If You Won’t Do It For Yourself
You’ve heard the advice before: choose yourself; put on your own oxygen mask first. It sounds rational, but when you try to apply it, another voice cuts in. It calls this work what you secretly fear it is: selfish.
Perhaps for you, value is measured by what you give. Your purpose is tied to the support you provide, the needs you meet, the roles you carry for others. Turning that energy inward feels like abandoning your post.
Who will hold everything together if you don’t?
But here is the truth: tending to yourself is not abandonment. It is the only way you stay reliable. It is the difference between someone who burns out and disappears, and someone who remains steady, present, and trustworthy.
What looks like selfishness in personal life is the same trick institutions use to turn exhaustion into obligation.
Refusing depletion—whether as a worker, a parent, or a citizen—is not betrayal. It is a refusal to let that machine define your worth.
Freeing Others Prepares You to Free Yourself
It can be easier to begin with other people’s stories. When you explain why a relationship ended, or when you reframe someone’s betrayal as a delay instead of a ruin, you’re not just helping them—you’re rehearsing tools you’ll need for yourself.
You learn to spot patterns. Pain that once felt vague becomes precise: not “I was unworthy,” but “they could not grow with me.”
You learn that stories are not fixed. Meaning is always open to reframe, and you have authority to decide what the story will mean.
You learn that anger has a target. The energy you cast outward eventually points back to where you abandoned yourself.

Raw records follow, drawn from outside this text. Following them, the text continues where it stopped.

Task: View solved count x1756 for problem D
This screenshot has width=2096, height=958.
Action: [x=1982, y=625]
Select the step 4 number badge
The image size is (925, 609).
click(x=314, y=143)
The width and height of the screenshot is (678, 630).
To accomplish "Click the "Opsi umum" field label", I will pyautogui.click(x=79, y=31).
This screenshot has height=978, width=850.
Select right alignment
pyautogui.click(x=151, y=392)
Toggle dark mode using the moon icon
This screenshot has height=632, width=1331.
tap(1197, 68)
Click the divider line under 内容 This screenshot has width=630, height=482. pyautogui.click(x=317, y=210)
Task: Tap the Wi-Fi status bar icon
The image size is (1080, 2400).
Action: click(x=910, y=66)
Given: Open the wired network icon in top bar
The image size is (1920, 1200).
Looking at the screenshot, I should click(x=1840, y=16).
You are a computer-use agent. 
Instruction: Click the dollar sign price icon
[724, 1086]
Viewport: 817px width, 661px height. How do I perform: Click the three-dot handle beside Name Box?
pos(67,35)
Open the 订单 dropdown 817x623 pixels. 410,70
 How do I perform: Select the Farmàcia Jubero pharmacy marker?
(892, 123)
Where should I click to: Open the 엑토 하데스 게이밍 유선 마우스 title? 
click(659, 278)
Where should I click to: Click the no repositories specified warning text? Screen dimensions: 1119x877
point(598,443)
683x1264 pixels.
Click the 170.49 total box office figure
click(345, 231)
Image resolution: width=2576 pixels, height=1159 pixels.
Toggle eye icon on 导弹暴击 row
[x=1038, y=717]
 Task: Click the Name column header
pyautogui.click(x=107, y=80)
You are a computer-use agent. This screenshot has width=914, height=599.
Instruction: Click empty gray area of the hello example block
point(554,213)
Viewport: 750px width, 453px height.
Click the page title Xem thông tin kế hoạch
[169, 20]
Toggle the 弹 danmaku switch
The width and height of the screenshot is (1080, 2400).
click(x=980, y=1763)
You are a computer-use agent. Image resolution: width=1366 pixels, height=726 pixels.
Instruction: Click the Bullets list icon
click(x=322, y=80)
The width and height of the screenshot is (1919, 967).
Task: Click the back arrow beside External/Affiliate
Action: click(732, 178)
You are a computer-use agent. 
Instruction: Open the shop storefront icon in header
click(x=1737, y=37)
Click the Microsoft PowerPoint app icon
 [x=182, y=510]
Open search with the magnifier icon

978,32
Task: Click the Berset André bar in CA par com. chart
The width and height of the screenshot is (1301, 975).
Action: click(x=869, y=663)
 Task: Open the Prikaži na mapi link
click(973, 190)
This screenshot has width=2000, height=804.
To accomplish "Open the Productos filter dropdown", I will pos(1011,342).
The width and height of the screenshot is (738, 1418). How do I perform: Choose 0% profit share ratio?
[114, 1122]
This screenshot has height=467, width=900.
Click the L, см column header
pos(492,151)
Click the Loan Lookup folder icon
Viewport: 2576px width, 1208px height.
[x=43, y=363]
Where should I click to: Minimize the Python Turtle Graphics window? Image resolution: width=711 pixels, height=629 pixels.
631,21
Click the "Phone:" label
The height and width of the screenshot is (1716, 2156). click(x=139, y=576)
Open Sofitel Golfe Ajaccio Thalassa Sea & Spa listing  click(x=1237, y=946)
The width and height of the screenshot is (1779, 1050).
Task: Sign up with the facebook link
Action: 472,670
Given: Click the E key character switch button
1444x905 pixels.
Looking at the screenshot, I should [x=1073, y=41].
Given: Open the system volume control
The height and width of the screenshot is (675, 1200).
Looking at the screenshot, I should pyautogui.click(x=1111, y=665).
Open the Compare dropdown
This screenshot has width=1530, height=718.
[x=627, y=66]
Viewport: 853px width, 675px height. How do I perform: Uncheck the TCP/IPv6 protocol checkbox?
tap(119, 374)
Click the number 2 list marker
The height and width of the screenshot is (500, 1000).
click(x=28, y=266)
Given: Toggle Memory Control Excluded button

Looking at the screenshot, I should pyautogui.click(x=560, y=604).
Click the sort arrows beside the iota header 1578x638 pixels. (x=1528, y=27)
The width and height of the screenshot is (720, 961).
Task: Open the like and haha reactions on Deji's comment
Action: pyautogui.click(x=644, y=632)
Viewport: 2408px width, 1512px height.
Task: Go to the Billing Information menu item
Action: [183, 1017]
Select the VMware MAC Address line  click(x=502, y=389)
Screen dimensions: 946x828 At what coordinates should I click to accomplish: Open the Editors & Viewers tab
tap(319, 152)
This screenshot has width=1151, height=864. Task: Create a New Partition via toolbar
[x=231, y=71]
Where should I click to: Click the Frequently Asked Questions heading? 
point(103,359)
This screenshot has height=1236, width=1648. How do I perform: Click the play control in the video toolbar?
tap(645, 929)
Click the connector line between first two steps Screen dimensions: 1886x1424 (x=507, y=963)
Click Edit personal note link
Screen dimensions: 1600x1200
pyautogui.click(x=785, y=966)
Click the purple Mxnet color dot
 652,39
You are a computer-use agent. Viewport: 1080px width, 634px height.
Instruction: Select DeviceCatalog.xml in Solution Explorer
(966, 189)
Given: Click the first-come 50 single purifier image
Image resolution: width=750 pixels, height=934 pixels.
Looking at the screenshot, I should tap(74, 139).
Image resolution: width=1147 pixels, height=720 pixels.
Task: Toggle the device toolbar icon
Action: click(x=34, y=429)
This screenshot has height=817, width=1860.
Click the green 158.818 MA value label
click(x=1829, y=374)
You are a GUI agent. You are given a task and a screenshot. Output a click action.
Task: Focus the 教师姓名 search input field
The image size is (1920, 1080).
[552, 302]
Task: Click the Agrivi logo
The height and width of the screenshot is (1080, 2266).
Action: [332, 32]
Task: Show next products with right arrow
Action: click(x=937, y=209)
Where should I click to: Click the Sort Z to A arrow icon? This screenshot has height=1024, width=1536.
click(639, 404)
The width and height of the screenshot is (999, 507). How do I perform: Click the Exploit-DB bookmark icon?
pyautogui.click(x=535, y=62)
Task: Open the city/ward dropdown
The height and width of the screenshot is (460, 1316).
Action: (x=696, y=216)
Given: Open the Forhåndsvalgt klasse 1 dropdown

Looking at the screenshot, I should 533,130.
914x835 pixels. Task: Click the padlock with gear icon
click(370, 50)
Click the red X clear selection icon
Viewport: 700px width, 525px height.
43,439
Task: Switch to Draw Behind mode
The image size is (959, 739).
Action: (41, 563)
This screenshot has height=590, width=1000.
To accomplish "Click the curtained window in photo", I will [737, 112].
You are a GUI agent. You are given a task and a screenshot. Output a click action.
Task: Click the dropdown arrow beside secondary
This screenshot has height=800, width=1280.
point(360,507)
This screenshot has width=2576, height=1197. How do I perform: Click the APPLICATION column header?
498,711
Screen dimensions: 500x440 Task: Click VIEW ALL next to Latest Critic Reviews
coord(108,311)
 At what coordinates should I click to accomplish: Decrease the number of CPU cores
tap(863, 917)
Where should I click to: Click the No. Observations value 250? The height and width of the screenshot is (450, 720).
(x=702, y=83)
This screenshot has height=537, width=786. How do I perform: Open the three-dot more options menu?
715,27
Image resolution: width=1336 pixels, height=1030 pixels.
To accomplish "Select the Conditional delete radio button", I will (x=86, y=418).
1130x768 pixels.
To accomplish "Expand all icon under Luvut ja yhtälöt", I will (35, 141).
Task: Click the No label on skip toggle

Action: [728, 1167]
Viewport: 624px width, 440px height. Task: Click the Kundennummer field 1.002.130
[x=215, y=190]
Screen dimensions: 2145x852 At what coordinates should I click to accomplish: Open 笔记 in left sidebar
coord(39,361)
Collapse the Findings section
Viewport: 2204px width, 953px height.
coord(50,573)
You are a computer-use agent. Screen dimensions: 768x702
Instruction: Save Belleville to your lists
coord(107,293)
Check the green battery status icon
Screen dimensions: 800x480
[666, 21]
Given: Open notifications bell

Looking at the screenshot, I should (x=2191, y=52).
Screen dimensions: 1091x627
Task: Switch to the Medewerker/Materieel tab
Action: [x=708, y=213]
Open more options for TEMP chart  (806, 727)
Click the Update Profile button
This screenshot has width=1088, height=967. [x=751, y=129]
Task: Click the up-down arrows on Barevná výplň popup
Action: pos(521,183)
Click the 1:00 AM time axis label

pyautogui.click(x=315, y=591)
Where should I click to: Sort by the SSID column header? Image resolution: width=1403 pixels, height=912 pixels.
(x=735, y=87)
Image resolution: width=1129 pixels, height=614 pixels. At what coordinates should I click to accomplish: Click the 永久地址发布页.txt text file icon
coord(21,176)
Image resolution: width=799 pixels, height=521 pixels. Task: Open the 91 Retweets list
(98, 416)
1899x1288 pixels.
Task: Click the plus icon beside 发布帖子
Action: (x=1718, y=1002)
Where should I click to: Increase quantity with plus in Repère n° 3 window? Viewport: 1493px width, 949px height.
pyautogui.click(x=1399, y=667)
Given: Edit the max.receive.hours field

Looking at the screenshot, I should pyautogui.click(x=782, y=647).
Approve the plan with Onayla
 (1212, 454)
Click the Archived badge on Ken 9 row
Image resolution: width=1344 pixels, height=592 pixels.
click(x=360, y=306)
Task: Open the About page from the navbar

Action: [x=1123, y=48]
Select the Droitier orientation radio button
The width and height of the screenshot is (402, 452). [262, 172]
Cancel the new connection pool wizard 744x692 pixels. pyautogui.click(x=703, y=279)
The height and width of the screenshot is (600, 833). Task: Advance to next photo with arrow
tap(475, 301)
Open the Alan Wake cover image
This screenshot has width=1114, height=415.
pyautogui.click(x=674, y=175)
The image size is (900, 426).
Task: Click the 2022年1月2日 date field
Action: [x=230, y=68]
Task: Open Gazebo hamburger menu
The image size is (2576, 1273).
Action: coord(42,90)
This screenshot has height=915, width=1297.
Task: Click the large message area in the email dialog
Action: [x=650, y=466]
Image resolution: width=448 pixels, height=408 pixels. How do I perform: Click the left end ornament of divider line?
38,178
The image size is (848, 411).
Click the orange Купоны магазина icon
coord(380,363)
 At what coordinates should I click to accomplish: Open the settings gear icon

Try this: Think of one past commitment or relationship that still weighs on you. Identify the pattern that made it collapse—not just the hurt, but the mechanism. Ask: what lesson did it leave behind?
Each time you do this, you practice liberation. Every outward explanation is training to one day turn that clarity inward.
Freeing Yourself Strengthens Your Capacity
The deeper shift comes when you begin with yourself. Then you are no longer practicing—you are applying.
You become consistent. Rest and boundaries don’t weaken you; they make you predictable and dependable.
You make your support clean. A reluctant “yes” erodes trust. A clear “yes” given from capacity strengthens it.
You stop teaching dependency on your depletion. When you overextend, others learn to lean on your collapse. When you honor limits, you model how they can hold themselves.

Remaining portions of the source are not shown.